Joseph M. Puthussery (born at Kalloppara on 28 April 1959) is an Indian politician. He serves as senior leader of the Kerala Congress.

== Early life ==
Joseph M. Puthussery was born on April 28, 1959, in Kallooppara, Pathanamthitta district of Kerala as the son of Mamman and Mariamma. He entered politics as a student through Kerala Students Congress (K.S.C), the students' wing of Kerala Congress. He served as school unit secretary, vice president, All Kerala Balajana Sakhyam, State General Secretary and President, KSC; General Secretary, Kerala Youth Front and KTUC State Committee. He was a member, KSRTC Director Board, KSEB Consultative Committee, MG University Senate.

== Career ==
Following university, he was on Southern Railway Consultative Committee, District Sports Council, Pathanamthitta, Malankara Orthodox Church Managing Committee, MOC's Colleges Governing Body; Was Office Bearer, Transport Driver's Union; Electricity Board Executive Employees Union, Assistant Engineers Association, Coconut Development Corporation Staff Union.

He serves as General Secretary and Official Spokesman of Kerala Congress (M); Chairman, Mallappally Public Stadium Society.
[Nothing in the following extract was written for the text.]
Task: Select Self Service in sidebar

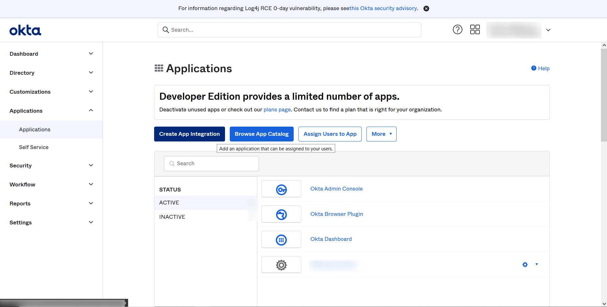Action: point(34,147)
Was Secretary and Chief Whip of Kerala Congress (M) Parliamentary Party; Member, UDF State Co-ordination Committee.

Since 2017 a column entitled 'Veenduvicharam' is being written in a Malayalam Daily.Seven books 'Veenduvicharam', 'Vimarsam', 'Kalam Kannadi Nokkunnu', 'Paksham Janapaksham','Vox Populi', 'Democrisis' and 'Kandum Kettum Nadannum Paranjum...' have been published.
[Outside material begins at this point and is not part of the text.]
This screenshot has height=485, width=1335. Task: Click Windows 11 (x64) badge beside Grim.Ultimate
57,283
He was the General Secretary of the Kerala Congress (M) and after the death of K. M. Mani, he left the party and joined the Joseph faction of the Kerala Congress in protest against the decision of Jose faction of Kerala Congress (M) to join the Left Democratic Front.

==Electoral politics==

Puthussery was elected as Member of Kerala Legislative Assembly from the old Kallooppara constituency in 1991, 2001 and 2006, but did not get a seat after the constituency was abolished in 2011. He later contested the 2016 assembly elections from Tiruvalla constituency but lost to Mathew T. Thomas.

During his Tenure as MLA, Puthussery served as a member of the Privileges Committee, Public Undertaking Committee, Official Language Committee, Environment Committee, Rules Committee, Petitions Committee and Committee for the Welfare of Women and Children.
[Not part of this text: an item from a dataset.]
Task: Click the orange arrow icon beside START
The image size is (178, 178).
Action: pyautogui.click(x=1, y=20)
Puthusserry was a participant in the seven Annual General Assembly Sessions of the Inter Parliamentary Assembly on Orthodoxy (IAO) held at Greek Parliament (2013), Russian Parliament (2014), Vienna (2015), Thessaloniki (2016), Italian Parliament (2017) Greek Parliament (2018)and Georgian Parliament(2019). IAO combines the efforts of European countries, with headquarters in the Greek Parliament. During his visit to the 2017 IAO General Assembly, he met with Pope Francis. He also met Prokopios Pavlopoulos, Greek President during the IAO 25th Annual General Assembly.